Both our throws end up in cups, so now it’s up to Stella and Ryan to decide.
We end up forfeiting first toss when Stella breaks eye contact with Ryan as she throws. It’s a closer game than our last one. Torres and Ryan are stronger opponents, and their presence seems to have put both me and Stella off our games.
When Torres sinks a shot and mine bounces off the rim of a cup and misses, I have to drink my first beer of the night. It tastes just as bad as I remember, and I have to close my eyes and force myself to chug it quickly. When I set the empty cup on the table, Torres’s expression is drawn in dark edges, and I think he’s somehow even angrier at me than he was before. Which makes no sense because it’s his fault that I had to drink.
Gah. Men.
The game stretches on longer and longer, and the room is now packed full of people. Tension that’s about more than just competition spreads taut between us, and by the time we get it down to one cup on each side, my nerves are frayed. It’s just a game, but it feels bigger than that. As if we’ve all got something on the line. Pride, I guess. Our remaining cup is directly in front of me, and theirs is in front of Ryan.
Torres steps up to take his shot, but his eyes find me instead of the cup. I wait for him to look away, but he doesn’t. He keeps his eyes on me as he tosses the ball, and it hits the rim of the cup and bounces off.

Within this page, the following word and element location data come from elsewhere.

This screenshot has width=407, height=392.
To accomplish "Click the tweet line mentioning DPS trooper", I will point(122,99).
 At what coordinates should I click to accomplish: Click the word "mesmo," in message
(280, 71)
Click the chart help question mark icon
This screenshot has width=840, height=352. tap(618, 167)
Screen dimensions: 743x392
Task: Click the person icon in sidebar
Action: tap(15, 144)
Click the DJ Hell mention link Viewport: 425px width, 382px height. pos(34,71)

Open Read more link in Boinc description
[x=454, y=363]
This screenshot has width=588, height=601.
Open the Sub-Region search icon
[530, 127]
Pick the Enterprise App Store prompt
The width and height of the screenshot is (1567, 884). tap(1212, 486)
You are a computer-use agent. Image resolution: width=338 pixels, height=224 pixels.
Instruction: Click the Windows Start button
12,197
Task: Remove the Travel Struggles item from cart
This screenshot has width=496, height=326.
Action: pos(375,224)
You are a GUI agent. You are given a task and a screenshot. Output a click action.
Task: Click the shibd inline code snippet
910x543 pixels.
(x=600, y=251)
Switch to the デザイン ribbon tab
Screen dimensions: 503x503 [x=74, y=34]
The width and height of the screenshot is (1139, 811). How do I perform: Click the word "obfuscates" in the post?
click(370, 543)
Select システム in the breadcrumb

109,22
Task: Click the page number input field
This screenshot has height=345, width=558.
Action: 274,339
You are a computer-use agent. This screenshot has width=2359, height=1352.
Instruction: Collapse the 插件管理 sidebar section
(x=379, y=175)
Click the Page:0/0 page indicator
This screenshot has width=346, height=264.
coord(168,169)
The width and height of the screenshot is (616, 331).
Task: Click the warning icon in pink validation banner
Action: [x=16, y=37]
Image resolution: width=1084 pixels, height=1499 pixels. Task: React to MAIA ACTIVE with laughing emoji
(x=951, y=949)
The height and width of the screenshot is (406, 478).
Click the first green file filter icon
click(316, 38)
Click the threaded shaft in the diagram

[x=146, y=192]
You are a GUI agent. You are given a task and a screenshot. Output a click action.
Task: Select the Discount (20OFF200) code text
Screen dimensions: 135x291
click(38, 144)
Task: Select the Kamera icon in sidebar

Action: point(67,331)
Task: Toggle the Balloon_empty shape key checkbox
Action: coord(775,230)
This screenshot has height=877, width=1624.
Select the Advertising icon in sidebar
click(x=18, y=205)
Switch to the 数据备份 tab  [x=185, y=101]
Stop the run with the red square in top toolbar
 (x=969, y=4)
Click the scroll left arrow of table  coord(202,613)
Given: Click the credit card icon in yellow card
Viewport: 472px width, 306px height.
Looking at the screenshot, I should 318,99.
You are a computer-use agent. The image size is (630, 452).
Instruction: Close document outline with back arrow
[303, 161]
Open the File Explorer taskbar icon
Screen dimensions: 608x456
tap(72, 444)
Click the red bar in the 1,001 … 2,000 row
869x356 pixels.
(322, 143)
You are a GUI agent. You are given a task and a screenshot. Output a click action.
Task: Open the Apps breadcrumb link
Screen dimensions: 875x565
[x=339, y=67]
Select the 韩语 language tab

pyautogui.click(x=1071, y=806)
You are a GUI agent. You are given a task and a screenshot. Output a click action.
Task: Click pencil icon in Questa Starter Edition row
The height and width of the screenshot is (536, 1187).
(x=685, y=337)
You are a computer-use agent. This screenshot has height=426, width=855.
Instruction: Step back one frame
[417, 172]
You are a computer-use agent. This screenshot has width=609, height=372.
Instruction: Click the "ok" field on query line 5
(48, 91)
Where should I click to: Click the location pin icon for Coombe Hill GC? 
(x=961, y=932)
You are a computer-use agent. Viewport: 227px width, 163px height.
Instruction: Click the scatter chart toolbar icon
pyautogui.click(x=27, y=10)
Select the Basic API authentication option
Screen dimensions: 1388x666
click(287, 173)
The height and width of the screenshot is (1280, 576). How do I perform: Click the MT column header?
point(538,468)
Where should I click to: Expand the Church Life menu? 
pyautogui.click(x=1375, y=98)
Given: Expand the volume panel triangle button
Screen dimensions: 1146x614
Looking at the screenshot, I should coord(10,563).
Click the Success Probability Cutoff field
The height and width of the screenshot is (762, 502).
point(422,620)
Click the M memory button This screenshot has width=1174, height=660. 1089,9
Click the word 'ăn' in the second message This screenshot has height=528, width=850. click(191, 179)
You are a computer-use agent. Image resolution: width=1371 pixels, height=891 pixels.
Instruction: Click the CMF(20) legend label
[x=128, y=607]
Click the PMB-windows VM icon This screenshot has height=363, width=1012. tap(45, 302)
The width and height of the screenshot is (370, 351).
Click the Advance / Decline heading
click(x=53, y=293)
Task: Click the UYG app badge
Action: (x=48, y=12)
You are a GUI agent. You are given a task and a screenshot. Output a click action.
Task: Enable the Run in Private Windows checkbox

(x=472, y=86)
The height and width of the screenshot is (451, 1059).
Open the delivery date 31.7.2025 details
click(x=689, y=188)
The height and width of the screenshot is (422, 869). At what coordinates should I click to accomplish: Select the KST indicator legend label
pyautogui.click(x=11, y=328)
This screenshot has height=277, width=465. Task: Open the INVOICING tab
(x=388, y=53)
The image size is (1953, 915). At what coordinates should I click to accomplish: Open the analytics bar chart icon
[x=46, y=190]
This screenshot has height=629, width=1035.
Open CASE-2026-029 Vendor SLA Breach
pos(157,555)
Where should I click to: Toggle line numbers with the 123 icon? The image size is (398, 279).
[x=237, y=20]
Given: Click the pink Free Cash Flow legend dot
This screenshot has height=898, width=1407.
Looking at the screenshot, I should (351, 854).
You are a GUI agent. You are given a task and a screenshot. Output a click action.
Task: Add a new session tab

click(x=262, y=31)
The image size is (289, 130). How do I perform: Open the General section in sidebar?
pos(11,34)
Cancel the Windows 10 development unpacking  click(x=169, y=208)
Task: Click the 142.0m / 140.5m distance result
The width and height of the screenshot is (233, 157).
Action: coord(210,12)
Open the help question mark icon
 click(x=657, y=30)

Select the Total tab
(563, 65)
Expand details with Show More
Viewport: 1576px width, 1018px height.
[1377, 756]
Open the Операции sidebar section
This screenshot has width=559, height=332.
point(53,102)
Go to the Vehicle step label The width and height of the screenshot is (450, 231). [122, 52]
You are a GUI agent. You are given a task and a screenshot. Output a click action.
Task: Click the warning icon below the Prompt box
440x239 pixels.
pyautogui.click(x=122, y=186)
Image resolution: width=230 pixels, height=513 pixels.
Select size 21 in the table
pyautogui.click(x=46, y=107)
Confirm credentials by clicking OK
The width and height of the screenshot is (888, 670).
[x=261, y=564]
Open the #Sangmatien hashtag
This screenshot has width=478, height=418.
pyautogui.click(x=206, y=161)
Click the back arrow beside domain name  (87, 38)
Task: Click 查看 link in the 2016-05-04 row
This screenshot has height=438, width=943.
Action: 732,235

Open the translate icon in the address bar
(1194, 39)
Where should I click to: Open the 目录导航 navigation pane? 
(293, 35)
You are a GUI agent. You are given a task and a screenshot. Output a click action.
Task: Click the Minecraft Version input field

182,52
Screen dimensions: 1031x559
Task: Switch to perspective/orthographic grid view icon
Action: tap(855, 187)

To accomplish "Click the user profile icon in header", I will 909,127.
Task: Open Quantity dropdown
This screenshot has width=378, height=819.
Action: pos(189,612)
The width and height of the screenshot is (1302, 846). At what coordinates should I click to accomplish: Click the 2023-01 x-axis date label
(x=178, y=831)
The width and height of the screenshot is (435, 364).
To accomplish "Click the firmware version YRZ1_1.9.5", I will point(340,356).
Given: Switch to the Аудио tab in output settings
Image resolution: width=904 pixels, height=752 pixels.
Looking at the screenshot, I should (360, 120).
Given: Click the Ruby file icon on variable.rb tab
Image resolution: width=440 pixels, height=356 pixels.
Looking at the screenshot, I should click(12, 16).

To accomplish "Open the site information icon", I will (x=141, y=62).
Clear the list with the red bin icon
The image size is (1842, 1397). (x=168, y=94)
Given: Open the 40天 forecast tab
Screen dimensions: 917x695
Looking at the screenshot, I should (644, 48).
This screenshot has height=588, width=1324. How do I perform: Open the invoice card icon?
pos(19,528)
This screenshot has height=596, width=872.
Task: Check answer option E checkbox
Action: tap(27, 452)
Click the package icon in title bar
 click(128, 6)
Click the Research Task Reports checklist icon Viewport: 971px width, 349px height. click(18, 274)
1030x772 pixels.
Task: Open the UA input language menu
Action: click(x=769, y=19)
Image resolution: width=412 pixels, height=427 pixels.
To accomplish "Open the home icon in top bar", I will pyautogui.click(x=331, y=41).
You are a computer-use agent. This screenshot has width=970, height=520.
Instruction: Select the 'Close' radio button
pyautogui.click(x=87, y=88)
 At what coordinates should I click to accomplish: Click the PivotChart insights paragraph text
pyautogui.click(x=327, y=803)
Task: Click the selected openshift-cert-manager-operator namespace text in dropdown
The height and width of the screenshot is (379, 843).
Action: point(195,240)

This is my chance. With his miss, I could end the game if I throw the ball into their last cup.
I close my eyes. I’ve had to down three cups of beer in all. They weren’t very full, so I think I’m still fine, but I also don’t want to be overconfident. I blow out a breath and focus in on that cup. I think about the trajectory I want, how soft I want my throw so it’s more likely to bounce into, rather than away from, the cup if it hits the rim, then I let go.
It falls perfectly into the cup, and Stella throws her arms around my neck at the same time as our audience goes crazy.
My eyes pass briefly over Torres, and I could swear he’s smiling, but I don’t let myself look back to check.
“Keg stand, and then leave,” I tell Stella.
She nods, and while she tells the crowd that we’re done for the night, I start making my way to the door. Stella’s small hand grips my elbow a moment later. “You okay?”
I nod. “Yep. I just want to do this and get out of here.”
“The keg’s usually in the backyard. Come on.”
I resist the urge to look back over my shoulder. I’m hoping Torres won’t follow. Stella told everyone we were done for the night, so maybe he’ll leave me alone if he thinks I’m leaving. Even so, I walk a little faster. There were a lot of people in that room, and even if he does follow me, I have every intention of being outside and out of sight before he can catch up to me.
Chapter 28
Mateo
Fuck . . .” She’s long gone when I finally push my way out of my room. I spin, scanning the party for her dark hair, her curvy form. “Fuck.”
It had been such a shock to walk into my room and see her there. She’d looked vibrant and confident and unbelievably sexy. And everybody was watching her, and that asshole friend of Ryan’s with the beanie hugged her, and it took all my self-control not to suffocate him with that beanie.
I hadn’t had any intention of partying tonight. I was coming into my room to drop off my bag, and then I was going to go to Nell’s apartment. And by some miracle that I still didn’t understand, she was already here.
What did that mean?
She certainly wasn’t here at the house to see me. The way she’d tensed up when I volunteered to play told me that. But why would she come here if she didn’t want to see me? Was it to rub my face in the fact that she’s just fine, and I can’t walk or talk or do fucking anything without thinking of her? Because she sure as hell looked like she was doing just fine without me.
I knew she’d gained a lot of confidence and was more comfortable in her skin than when we first met, but I still never would have expected to find her completely at ease playing beer pong at a party like this.
God, I’d spent the whole damn football game thinking about her, aching to go after her. I thought about her as the team’s trainer examined me on the sidelines and went through all our concussion protocols. I’d thought of her when Coach said he’d rather not chance sending me back into the game. She’d been the only thing that kept me sane on the sidelines as we traded points with the opposing team. Our defense had an off game, and our opponent’s wasn’t particularly strong to begin with, so it ended up becoming about who could score the most points.
And in a game like that, you’re never safe. Even when you’re ahead, things can turn around so fast. I paced and paced and paced, and I thought of her. I planned out what I was going to say to her. During halftime, I grabbed a spiral from my bag and wrote it down. Then time ran out, and we won, and all I could think about was talking to her. But Coach wanted to talk after the game, check in on how I was doing, and give me the nonabbreviated version of the lecture he gave me on the field. And all that fucking time that I’d been sitting in his office, she was here in my house. She’s still here somewhere . . . unless she’s already left.
I hear cheering and clapping in the backyard, and follow the pull in my gut to the door. When I walk out onto the back porch, I catch sight of her immediately, hands balanced on top of the keg, and her perfect fucking legs straight up in the air. Stella stands beside her, but she isn’t tall enough to keep a hold on her, so some other dude I don’t recognize has his hands around her ankles, holding her up.